Tech Coloproctol. 2011 Sep;15(3):357. Epub 2011 Apr 20
We read with interest the paper by Toh et al. [1]. This study was carried out with the critical attitude of those who want to improve a surgical treatment that is very effective but can still be improved. Our comments about the study results concern the "functional anatomy" of the lower rectum. Actually, in addition to the exact number of terminal branches of the higher rectal arteries, a fundamental factor in this surgical approach is the correct understanding of the topography of these branches and their relationship with the rectal wall. Hemorrhoidal dearterialization with transanal hemorrhoidal dearterialization (THD) ensures an excellent control of rectal bleeding, and in most cases, the resolution of prolapse thanks to a "tailored mucopexy". The complex vascular network of the "corpus cavernosum recti" is the key to perfecting this therapeutic approach.

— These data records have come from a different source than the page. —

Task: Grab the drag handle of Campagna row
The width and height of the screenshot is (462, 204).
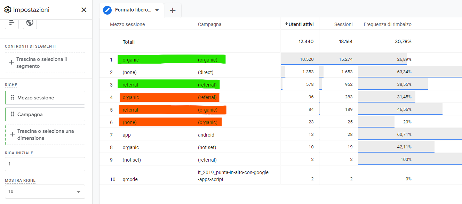Action: pos(13,114)
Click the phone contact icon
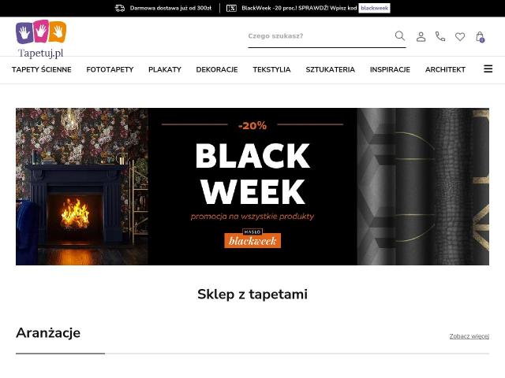This screenshot has height=378, width=505. coord(440,36)
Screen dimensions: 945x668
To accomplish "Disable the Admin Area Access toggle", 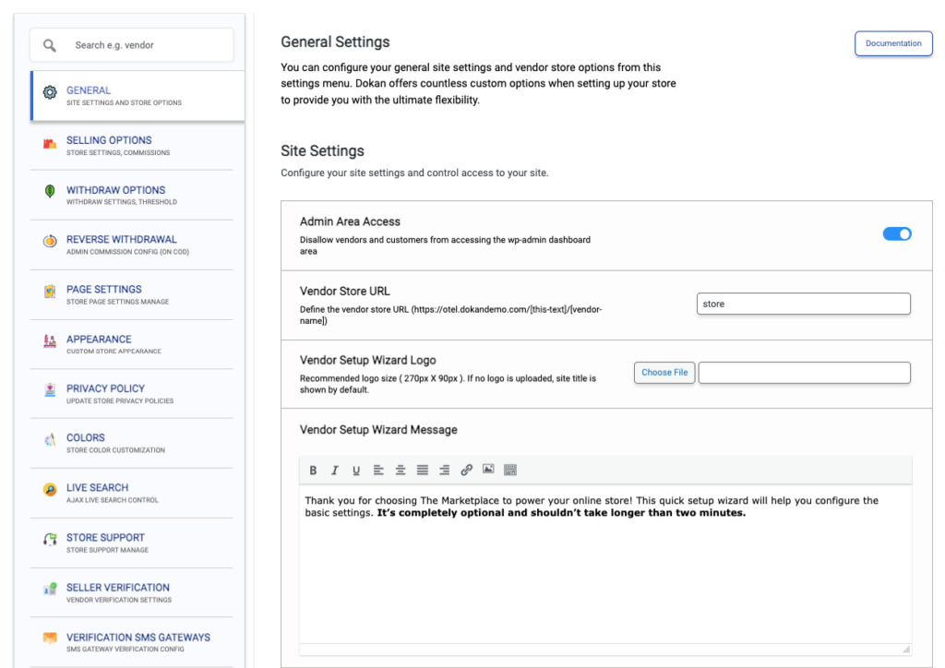I will [x=896, y=234].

According to our experience, there are always more than three (usually six) terminal branches of hemorrhoidal arteries to be ligated [2]. The target of therapy should be the point at which the arteries enter the submucosa of the low rectum, just before supplying blood to the "corpus cavernosum recti" [3]. In this way, an extraparietal arterial ligation can be avoided, and action can be taken right where the arterial hyperflow could have the greatest effect on the hemorrhoids. Use of Doppler-guided THD allows a detailed identification of the arteries and a rigorous and effective ligation of them. Moreover, the surgeon avoids taking big bites when suturing and making a "blind dearterialization" that would be at greater risk of bleeding and might partially alter both the anatomy and dynamics of the rectal wall, thus affecting rectal compliance and causing postoperative functional disturbances.